── DOCUMENT PASSAGE ──

***

***

Monday, November 2, 2009

Because I'm Mean

It's really the only reason I can think of that I am going to post this. Because she's been nothing but kind and helpful, letting us invade her house and loving every minute of it.

And yet, she's such an easy target. I'm talking about Pat the Bunny of course. My mother in law. Her name is Pat, but I took to referring to her as Pat the Bunny many moons ago for reasons I'm not quite certain of.

Mostly because I was having a mental conversation with myself about whether the baby book is referring to a bunny named Pat or telling us to physically pat the bunny. I've never read it so I still don't know the answer to that, but anyway the nickname stuck. When she calls my cell, it tells me I'm receiving a call from Pat the Bunny. It makes me smile. I'm mean and weird.

───

§ TASK SET:
[a] In the blog post, what does the writer's cell phone say when the mother-in-law calls?
[b] Please extract the stretch of the blog post from "Monday, November 2, 2009" through "minute of it.".
[c] Extend the blog post about the Pat the Bunny nickname, picking up after its final sentence.
The data that follows isn't needed for any of this work.

── STORED DATA ──

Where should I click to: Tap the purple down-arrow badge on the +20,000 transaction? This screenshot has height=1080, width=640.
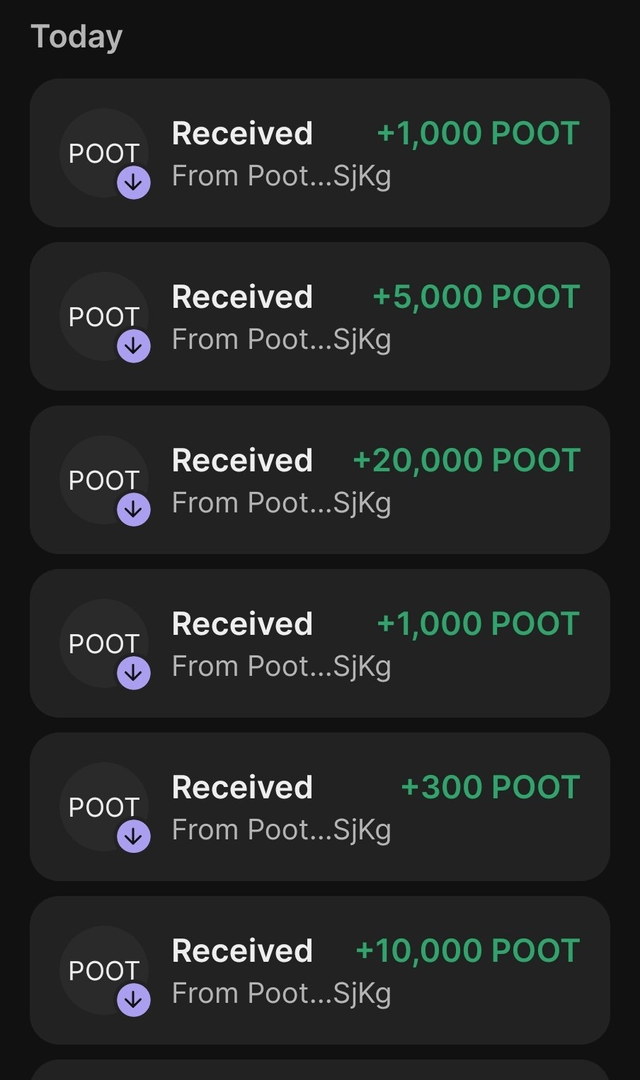(x=134, y=509)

───

§ RESPONSES TO THE EXERCISE:
[a] It says the call is from Pat the Bunny.

[b]
Monday, November 2, 2009

Because I'm Mean

It's really the only reason I can think of that I am going to post this. Because she's been nothing but kind and helpful, letting us invade her house and loving every minute of it.

[c]
For those who are wondering, she does read my blog, and no I don't warn her ahead of time when she's my latest victim.

So on to this morning...

I'm no longer swallowing razor blades, but I'm so stuffed up that I can't even tell when Derek poops, and that's really stuffed up. 'Cause that kid stinks. He gets it from his father.

Anyway, Pat the Bunny mentioned last night that she had some Dayquil if I wanted some. I got up this morning and thought that might be a good idea.

Here is what I found:



Not only does it appear that Gracie Doggie at some point had a cold and helped herself to some...



...But it turns out that I'm a year and half late in getting in on some of this decongesting goodness. Expiration of 4/2008.


So I dug around some more. Here is the loot:


Want to guess what they all have in common?
Tylenol, expired 4/07
Contac Cold Drops, expired 9/01

Old asthma inhaler from 2001

Ditto.


Here's 6 bucks she's not getting back. This one wasn't even opened.

Expired Dec 08.
I settled on taking this:


Because at the very least, I thought it wouldn't kill me, and might still have some effective properties left in it.

Josh, if I don't see you again, it's because your mom is trying to kill me. And she doesn't even know it.

8 comments:

Corie said...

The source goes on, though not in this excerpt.